Me: “I’m sorry, [Regular], but to pawn something, you need to leave the item here, so pawning yourself wouldn’t really help you.”

Regular: *with a sigh of defeat* “Oh, okay. Thanks, anyway.”

(He turns to leave but my boss stops him.)

Boss: “Hey, [Regular], in the twenty years I’ve owned the shop, that’s a first. I’ll personally loan you $50 just for having the balls to do it.”

(My boss — the owner — did lend him the money, and the regular was waiting for us to open the next morning to repay the loan. Over the next five years I worked there, he continued to sell us stuff. He would occasionally come in asking to pawn himself, and my boss always lent him the money.)

A Customer For The Archives

, , , | Right | December 10, 2018

(I work in a museum in the UK.)

Caller: “Hello. I’m conducting some family history research and I need information about [Person] buried in [Village].”

Me: “Unfortunately, our archivist is out of the office at the moment.”

Caller: “Well, that’s typical! These people get paid so much that they’re always on holiday!”

Me: “She’s actually meeting with a local history group, but she’ll be back shortly, so I’ll take a few details and ask her to call you when she returns.”

Caller: “Why can’t you get me the information? All you do all day is sit in an office answering the phone. You should get out more.”

Me: “The archivist is really the best person for this enquiry. I’ll just take some details.”

(The caller goes on for a bit about the information he wants, and I take notes. Then, suddenly, this happens:)

Caller: “I used to be an engineer, you know. I travelled the world. You people have no ambition or life experience. You think the world is the Internet. That’s all you know.”

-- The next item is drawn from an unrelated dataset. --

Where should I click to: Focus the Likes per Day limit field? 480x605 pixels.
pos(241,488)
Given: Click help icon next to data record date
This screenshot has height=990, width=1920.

Me: *ignoring his outburst* “So, I’ll pass on the information you’ve given me to our archivist.”

Caller: “You people don’t know what the real world is. You just sit in front of the Internet while our NHS gets exploited by foreigners. You need to do something with your life. I bet you’ve never even been abroad. Get some experience. Then you’ll realise why intelligent people like me voted for Brexit!”

(Despite having British parents and an “English” accent, I grew up “abroad.” However, given his views on “foreigners,” I decide not to mention this.)

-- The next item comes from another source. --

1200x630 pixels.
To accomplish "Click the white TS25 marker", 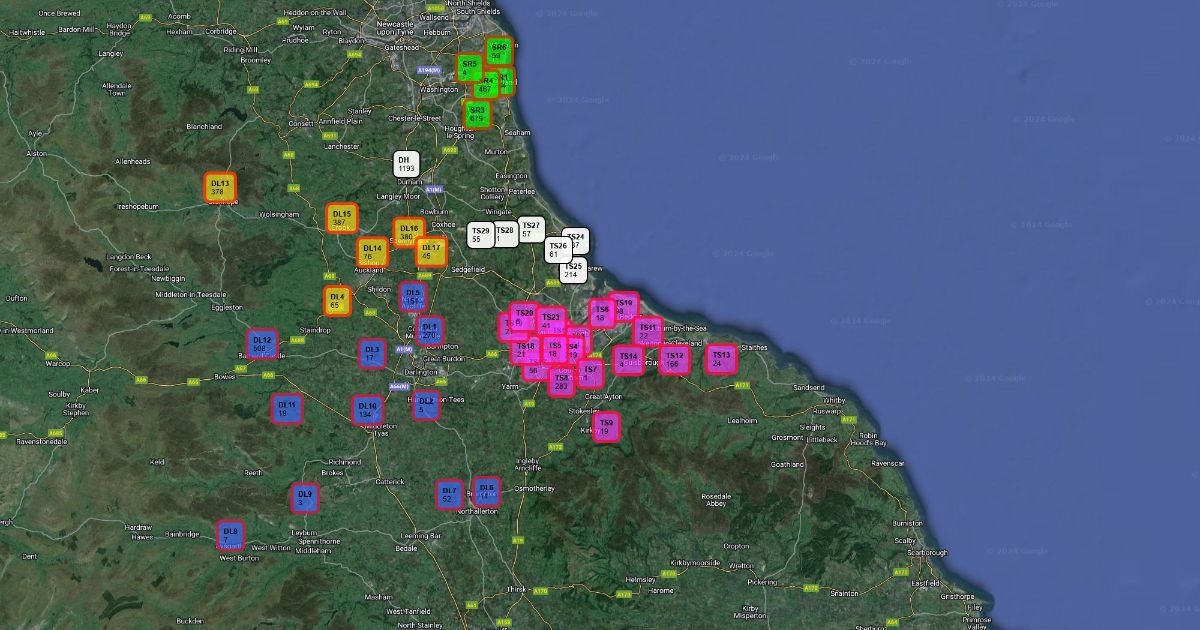I will pos(573,270).
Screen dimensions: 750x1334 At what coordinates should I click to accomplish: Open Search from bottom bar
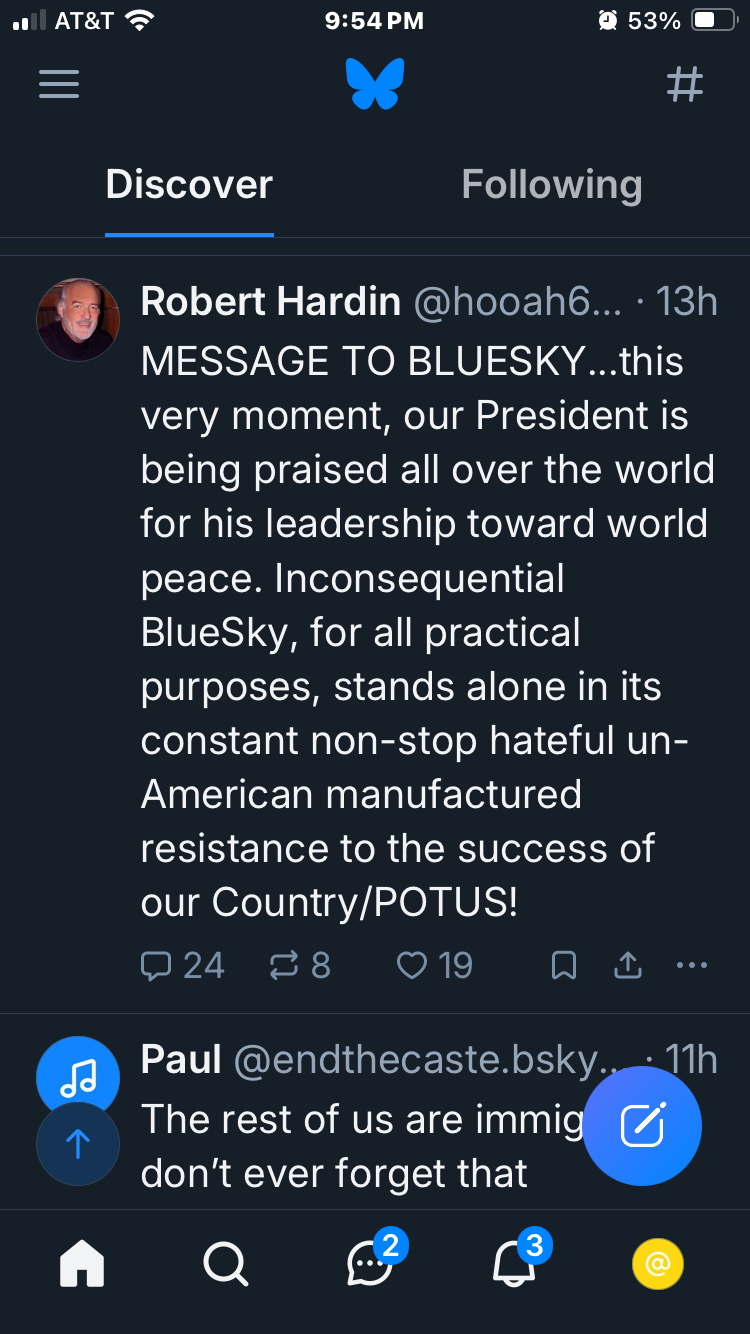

Caller: “Nowhere else has a nationalised health service. You didn’t know that! We’re the only country that does. Everywhere else they have to have insurance and pay a fortune. That’s why they all want to come here.”

Me: *forcing myself not to correct him* “I think I’ve got everything I need to process your enquiry, so unless there’s any more family history information you’d like, you can leave this with me.”

Caller: “My family is related to [Famous Company]. You wouldn’t have heard of them, because if it’s not on the Internet, you don’t know about it.”

Me: “Right…”

Caller: “You should really educate yourself more. Do something with your life.”

Me: “Okay, well, right now, I’m going to take your enquiry to our archives department. Good day.”

(I hang up the phone, rest my head on the desk, and scream. The archivist pops her head round the door.)

Archivist: “I’m back! Oh, my… What happened while I was out?”

Me: “This guy would like you to call him back. Have fun!”